Turning to Discourse

Turning to discourse

Discursus originally the action of running here and there, comings and goings, measures taken, ‘plots and plans’… (Barthes, 1978, p. 3)

Barthes finds this description of discursus to be perfectly fitting the actions of a lover. But isn't it a fair description of the actions of an organizer as well? Running here and there, coming and going, taking measures, plotting and planning… True, organizers do more than that–they become involved with things and bodies, not merely plots and plans–but it is nevertheless a good beginning.

The ‘discursive turn’ brought many good things into organization and management studies.
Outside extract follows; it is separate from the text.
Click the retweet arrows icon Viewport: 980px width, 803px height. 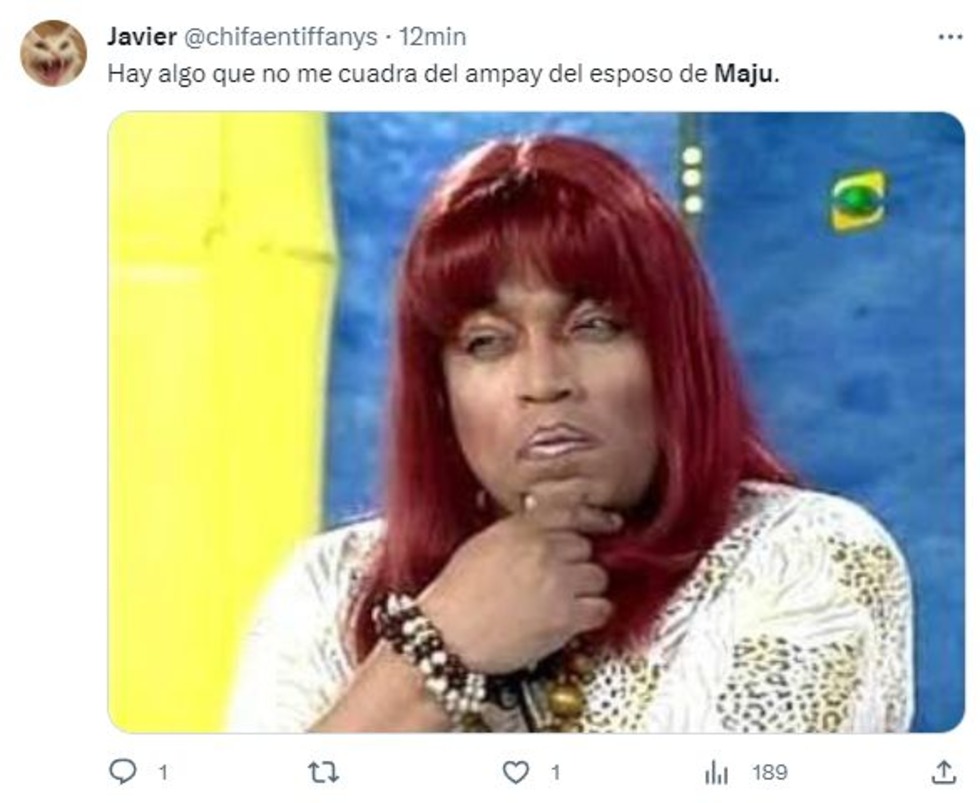tap(324, 773)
Let me enumerate a few.

The interest in discourse turned the attention of communication studies away from the mechanical model of information transfer, with its three heroes–‘the sender’, ‘the addressee’ and ‘the message’–and its villain, ‘the noise’. The perfect communication was assumed to occur when the message sent by the sender arrived at the receiver in its identical shape. As pointed out by Umberto Eco (1979), such a theory assumes that the information carried by a message is the negative of entropy and is equivalent to meaning. Accordingly, language is an order (a code) imposed upon the disorder of noise. Consequently, reiteration (redundancy) increases the possibility of the message being received and understood. Herein lies the hitch: ‘the very order which allows a message to be understood is also what makes it absolutely predictable–that is, extremely banal. The more ordered and comprehensive a message, the more predictable it is’ (Eco, 1979, p. 5). In a real interaction situation (as opposed to a machine simulation), information is additive: its value depends on its novelty to the receiver. The new text cannot be interpreted according to previously accepted rules; it is open to new interpretations, and new interpretations tend to be called misunderstandings. In time, some of these interpretations may win over others and acquire legitimacy; a new order is established and the information becomes predictable. Temporarily, however, meaning and information are opposed to each other. It is ambiguity that makes the world go on; perfect information is redundant. George Steiner takes this reasoning to the extreme, claiming that mistranslation is a source of human creativity. The Tower of Babel is a frustrating situation but, he says, perhaps the right way of managing such a situation is pidgin rather than Pentecost (Steiner, 1975/1992, p. 495). Running here and there, translating and misunderstanding, sowing order together with chaos: all of this becomes visible once discourse is in focus.

Steiner's reasoning is in tune with Latour's (1986) suggestion that each translation is a transformation, and as such injects energy into the translator and that which is translated. The picture of the organizer as someone who runs in between also helps to corroborate the point that Latour (2004) is making so forcefully: they are mediators, not intermediaries. An intermediary, in his vocabulary, is what transports meaning or force without transformation (an ‘ideal’ messenger); mediators transform, translate, distort and modify the meaning–or whatever they are supposed to carry. In the 1971 Joseph Losey movie, The Go-Between, the young messenger transports letters–but also bridges worlds and changes destinies, including his own. Class discourses clash with love discourses and with generation discourses, but it is Leo Colston's organizing that activates them and transforms them simultaneously.